Il faut reconnaître le haut niveau auquel est parvenue la muséologie de nos jours et l'aide puissante et extrêmement favorable que lui a apportée l'ICOM en répandant à travers le monde les principes qui ont permis aux musées de jouer le rôle éminent qui est le leur dorénavant. Le musée est l'institut complexe — c’est ainsi que l'énonce le directeur de l’ICOM — investi des tâches de conservation et de mise en valeur. Deux partenaires sont en présence : la responsabilité du programme incombe au directeur de l’ouvrage, l’œuvre d'architecture incombe à l'architecte. Pour le bâtiment-musée, il y a le principe de la neutralité auquel doit s'arrêter tout musée, qu'il soit une construction neuve ou installé dans une architecture ancienne. Il y a, d’autre part, le principe de la flexibilité. Mais il n’y a pas de principes définitifs, a-t-on fait observer, pas de règle unique et fixe.

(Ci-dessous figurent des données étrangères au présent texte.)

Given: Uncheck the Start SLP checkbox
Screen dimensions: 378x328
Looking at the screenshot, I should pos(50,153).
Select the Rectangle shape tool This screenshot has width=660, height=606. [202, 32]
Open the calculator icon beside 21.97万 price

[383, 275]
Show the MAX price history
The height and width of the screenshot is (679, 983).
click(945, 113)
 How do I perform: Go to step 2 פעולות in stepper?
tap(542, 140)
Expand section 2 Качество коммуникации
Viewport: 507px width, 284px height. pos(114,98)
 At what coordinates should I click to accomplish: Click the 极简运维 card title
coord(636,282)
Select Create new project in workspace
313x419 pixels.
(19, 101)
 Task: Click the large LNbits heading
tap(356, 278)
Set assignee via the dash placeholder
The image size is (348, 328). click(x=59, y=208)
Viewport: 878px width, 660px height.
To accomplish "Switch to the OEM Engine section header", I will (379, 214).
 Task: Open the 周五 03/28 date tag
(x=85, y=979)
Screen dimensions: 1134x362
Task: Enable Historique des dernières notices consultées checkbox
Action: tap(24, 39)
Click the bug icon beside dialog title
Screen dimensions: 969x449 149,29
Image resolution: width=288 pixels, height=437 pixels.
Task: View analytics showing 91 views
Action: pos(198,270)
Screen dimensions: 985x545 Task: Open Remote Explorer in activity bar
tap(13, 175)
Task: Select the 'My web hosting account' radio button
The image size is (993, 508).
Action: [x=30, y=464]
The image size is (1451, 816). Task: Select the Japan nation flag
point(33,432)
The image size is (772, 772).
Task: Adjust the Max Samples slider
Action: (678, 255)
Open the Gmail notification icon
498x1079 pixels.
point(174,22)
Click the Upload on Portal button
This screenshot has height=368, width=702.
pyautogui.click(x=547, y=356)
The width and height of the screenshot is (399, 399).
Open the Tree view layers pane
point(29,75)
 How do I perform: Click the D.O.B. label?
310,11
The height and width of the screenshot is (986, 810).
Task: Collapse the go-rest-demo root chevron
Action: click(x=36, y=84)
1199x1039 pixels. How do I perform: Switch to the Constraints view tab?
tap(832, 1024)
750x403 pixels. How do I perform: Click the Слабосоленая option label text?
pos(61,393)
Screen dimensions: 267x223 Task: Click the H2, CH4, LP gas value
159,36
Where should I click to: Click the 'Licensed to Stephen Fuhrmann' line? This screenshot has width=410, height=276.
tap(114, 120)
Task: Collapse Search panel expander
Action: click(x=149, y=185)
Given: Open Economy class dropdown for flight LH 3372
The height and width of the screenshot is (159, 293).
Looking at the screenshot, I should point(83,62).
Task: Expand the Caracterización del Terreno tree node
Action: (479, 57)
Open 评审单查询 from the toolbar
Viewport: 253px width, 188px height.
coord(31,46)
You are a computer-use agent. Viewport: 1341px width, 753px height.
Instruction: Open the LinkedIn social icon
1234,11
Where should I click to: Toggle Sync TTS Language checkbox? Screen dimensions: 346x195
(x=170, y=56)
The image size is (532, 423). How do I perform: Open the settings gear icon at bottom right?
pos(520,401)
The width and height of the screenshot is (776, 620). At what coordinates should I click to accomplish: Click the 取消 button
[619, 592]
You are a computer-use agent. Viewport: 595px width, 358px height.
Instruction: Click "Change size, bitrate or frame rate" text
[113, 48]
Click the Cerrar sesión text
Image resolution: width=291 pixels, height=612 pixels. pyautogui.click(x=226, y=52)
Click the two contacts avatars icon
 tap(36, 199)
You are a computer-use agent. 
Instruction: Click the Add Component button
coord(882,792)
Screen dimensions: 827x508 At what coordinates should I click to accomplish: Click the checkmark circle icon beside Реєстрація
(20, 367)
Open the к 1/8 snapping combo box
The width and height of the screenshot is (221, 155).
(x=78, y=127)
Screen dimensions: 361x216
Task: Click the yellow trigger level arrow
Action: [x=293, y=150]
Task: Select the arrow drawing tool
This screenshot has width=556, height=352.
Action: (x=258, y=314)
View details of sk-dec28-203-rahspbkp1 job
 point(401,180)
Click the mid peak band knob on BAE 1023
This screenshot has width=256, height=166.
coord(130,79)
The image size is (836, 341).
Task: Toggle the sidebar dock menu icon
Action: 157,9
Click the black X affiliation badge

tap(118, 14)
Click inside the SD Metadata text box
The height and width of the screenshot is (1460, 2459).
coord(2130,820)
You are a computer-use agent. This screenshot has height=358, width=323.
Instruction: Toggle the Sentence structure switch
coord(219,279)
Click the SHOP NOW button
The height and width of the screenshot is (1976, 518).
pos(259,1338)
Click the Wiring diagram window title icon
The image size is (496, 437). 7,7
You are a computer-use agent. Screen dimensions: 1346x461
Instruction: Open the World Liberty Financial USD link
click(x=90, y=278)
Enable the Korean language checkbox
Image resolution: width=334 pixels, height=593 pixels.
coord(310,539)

Pierre Vago remarque que les difficultés proviennent généralement de la faiblesse du programme. L'architecte doit être consulté dès le début, dès le choix du terrain.
La conception du programme, celui-ci restant l'élément essentiel, demande à être un dialogue entre les deux acteurs du drame, le conservateur et l'architecte.
L'architecture est régie par des lois d'harmonie, c'est pourquoi la « flexibilité » doit avoir ses limites. Il faut penser à la dignité de l'édifice. L'édifice musée peut être conçu comme un monument, ou bien comme une œuvre totalement effacée pour devenir un contenant fonctionnel.
Semblable remarque est faite pour la présentation du musée, celle-ci peut être présentation de laboratoire ou habile mise en scène.
Le comportement envers les monuments anciens utilisés comme musées a beaucoup évolué, a fait remarquer l’architecte Albini. En Italie, les musées sont visités non seulement pour les œuvres d'art, mais aussi pour les monuments qui les contiennent. Cette utilisation des monuments historiques n’y a pas favorisé les recherches d'architecture moderne pour les musées.
Dans la stratégie de la présentation d'un monument ancien, il n’est pas difficile de considérer le monument comme une enveloppe à conserver. Dans ce cas non seulement les œuvres doivent être exposées, mais le monument lui-même.
Un conservateur de musée scientifique, M. Albert E. Parr, a fait valoir qu’il s’agit surtout d'attirer le public et que l'on pouvait aussi bien employer la coupole géodésique que le musée maison historique.
«Nous avons un sentiment d’infériorité en Amérique en ce qui concerne les musées ; nous avons seulement l'avantage d'avoir le plus grand nombre de visiteurs », a déclaré Philip Johnson qui a construit six petits musées. Comme tous les Américains, cet architecte est pour la lumière artificielle. « L'architecte, a-t-il encore dit, doit garder son attention pour la circulation du public: la meilleure formule est
un espace central d'où l'on dirige le public à qui l'on doit conserver intact le sentiment de l'orientation, le public a constamment besoin de savoir où il se trouve dans le musée. » Le Corbusier, pour sa part, oppose le musée provenant des rois au musée de la connaissance fait de menues choses qui sont sous les yeux de chacun. On trouve dans les choses naturelles la splendeur des formes. La collection à la portée de tous est un moyen de lutter contre la civilisation actuelle qui aligne les hommes dans des tiroirs de commode. A chacun sa collection privée. Le Corbusier croit à la collectivité et non pas à l’individu, cependant l'un ne peut pas se passer de l'autre, le développement de l'individu est capital. Revenant au musée, Le Corbusier a développé à nouveau les principes qu'il a déjà fait valoir: le musée faisant partie de l'outillage contemporain et à croissance illimitée. Il faut pour le construire un poteau, une poutre, une tuile. Le musée ne doit plus être un palais, mais un outil moderne comme son laboratoire électronique de décision scientifique montré à l’Exposition de Bruxelles.
A l’issue de la réunion de l'ICOM, il apparu que les architectes étaient arrivés à la réunion sans prétentions réelles, mais avec la plus claire vision des choses. Plus d'un participant s'est trouvé amené à conclure que les architectes sont facilement plus près des réalités humaines que les conservateurs de musées, ceux-ci parfois systématiques et loin du monde vivant.